Mike_Olsen_SMN 10 years ago

Hi, Sarena - I imagine that must have been terrible. You need to deal with your anger and disappointment. Try to find a counselor that works for both of you. We also have some advice on dealing with affairs that may help. https://www.strongmarriagenow.com/save-marriage-affair-stop-haunting-visions-partner-person/

Mike_Olsen_SMN 10 years ago

I'm happy to hear that, Justnobody! An affair can be a catalyst to strengthening your relationship.

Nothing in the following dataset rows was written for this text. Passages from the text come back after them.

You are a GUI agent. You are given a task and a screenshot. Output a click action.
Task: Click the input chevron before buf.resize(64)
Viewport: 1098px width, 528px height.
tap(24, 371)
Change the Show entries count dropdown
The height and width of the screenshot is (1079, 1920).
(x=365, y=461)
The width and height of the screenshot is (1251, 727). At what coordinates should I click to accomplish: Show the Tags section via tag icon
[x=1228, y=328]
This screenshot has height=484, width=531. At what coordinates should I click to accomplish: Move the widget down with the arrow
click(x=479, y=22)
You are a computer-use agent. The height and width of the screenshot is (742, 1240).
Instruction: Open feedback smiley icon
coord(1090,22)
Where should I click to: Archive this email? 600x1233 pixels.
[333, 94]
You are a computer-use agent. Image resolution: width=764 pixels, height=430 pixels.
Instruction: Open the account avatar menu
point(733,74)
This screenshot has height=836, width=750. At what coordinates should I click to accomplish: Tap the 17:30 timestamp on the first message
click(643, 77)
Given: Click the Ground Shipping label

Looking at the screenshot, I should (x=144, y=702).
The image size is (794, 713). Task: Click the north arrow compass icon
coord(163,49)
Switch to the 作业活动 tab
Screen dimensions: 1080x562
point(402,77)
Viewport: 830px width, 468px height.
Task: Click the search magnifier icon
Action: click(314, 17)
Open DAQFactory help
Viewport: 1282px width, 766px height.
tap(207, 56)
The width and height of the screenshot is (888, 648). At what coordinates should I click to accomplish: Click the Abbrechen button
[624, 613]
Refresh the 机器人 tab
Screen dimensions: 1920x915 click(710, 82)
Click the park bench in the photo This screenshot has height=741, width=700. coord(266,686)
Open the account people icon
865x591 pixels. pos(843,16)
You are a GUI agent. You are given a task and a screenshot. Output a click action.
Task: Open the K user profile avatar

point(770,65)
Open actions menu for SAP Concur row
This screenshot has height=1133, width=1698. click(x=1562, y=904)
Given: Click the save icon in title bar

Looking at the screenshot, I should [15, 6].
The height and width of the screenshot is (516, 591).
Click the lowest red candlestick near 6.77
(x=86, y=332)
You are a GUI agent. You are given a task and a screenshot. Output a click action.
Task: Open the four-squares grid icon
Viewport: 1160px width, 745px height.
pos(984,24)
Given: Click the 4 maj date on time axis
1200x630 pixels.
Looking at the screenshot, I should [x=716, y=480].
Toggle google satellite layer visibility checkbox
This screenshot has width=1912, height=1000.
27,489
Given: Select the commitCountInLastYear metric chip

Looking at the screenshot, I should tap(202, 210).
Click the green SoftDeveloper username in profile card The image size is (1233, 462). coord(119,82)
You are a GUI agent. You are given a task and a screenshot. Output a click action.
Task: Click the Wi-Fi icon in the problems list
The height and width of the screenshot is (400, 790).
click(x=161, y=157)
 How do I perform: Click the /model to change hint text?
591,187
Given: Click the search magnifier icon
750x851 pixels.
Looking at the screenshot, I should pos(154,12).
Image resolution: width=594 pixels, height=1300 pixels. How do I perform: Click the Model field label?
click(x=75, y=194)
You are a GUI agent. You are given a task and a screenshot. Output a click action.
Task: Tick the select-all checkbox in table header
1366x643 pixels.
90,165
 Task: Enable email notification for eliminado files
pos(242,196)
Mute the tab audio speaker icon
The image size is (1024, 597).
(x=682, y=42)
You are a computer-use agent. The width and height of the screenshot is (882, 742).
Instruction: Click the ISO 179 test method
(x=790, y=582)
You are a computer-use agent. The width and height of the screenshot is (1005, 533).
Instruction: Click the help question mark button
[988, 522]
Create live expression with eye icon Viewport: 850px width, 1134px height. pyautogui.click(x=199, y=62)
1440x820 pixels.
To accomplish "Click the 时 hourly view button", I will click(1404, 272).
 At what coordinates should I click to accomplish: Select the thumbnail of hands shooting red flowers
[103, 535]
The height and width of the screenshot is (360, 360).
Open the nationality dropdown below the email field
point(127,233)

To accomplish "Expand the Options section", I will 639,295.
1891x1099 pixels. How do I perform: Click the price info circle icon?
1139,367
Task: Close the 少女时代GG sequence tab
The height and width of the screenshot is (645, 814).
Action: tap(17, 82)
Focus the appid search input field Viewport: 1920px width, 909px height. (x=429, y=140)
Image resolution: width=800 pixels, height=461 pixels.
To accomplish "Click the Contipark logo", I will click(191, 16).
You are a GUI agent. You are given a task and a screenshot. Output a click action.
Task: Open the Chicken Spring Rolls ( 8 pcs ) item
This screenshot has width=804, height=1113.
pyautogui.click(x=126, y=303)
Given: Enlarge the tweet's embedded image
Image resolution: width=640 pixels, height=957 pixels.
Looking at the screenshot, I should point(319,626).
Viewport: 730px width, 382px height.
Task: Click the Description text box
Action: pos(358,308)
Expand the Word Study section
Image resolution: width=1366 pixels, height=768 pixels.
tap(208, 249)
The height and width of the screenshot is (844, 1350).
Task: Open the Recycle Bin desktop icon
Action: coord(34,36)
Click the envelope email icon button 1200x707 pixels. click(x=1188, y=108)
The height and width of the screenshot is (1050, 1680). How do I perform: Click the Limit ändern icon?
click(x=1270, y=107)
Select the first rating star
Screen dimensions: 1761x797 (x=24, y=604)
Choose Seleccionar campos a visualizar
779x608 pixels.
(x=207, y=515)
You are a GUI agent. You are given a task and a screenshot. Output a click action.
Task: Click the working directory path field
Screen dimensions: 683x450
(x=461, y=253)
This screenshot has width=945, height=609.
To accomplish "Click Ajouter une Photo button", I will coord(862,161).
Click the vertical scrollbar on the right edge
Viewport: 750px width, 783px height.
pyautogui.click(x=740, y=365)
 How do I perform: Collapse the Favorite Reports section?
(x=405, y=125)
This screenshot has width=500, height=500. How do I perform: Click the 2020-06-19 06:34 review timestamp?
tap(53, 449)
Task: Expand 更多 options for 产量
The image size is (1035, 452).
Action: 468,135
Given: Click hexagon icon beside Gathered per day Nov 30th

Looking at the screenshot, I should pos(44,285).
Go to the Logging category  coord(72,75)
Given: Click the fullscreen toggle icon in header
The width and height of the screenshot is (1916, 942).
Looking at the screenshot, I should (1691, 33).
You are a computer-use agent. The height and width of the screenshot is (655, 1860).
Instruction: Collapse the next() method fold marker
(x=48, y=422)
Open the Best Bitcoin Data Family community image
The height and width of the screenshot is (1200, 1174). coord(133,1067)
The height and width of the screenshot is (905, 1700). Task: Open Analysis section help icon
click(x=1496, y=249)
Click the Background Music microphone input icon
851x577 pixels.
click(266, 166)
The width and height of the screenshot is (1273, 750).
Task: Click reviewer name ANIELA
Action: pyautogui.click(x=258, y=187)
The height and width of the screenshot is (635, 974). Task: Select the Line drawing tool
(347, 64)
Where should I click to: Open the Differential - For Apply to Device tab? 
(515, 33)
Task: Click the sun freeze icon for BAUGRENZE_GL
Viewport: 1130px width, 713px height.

Mike_Olsen_SMN 10 years ago

SadDan - That must have been quite a shock and I'm so sorry to hear that. Try to talk to your wife and see if there is something both of you can do to work on your relationship together. https://www.strongmarriagenow.com/ed-asks-my-wife-is-having-an-affair-and-she-wont-stop-seeing-him/

scott 10 years ago

wife has had emotional affair few weeks back and I recently found hundreds of text on her phone record. She had gone on a dinner date with this guyfrom work behind my back and went out of her way to cover her tracks so I wouldn't find out. She claims she did that because I would blow things out of perportion which I did for good reason she seeing another man I don't know or whom I never met. She is in denial about doing anything wrong, insists nothing happened which I believe to some extent. But as I sit here writing this she is down in sprinfield il on a business trip with this guy and they have plans for a work trip in november for work as well. What the hell am I supposed to do or think about this. I'm strugggling very much with this as I have no one to talk to while she is gone and if I call I only get jealous and angry at the situation. please help me I'm going crazy sitting here.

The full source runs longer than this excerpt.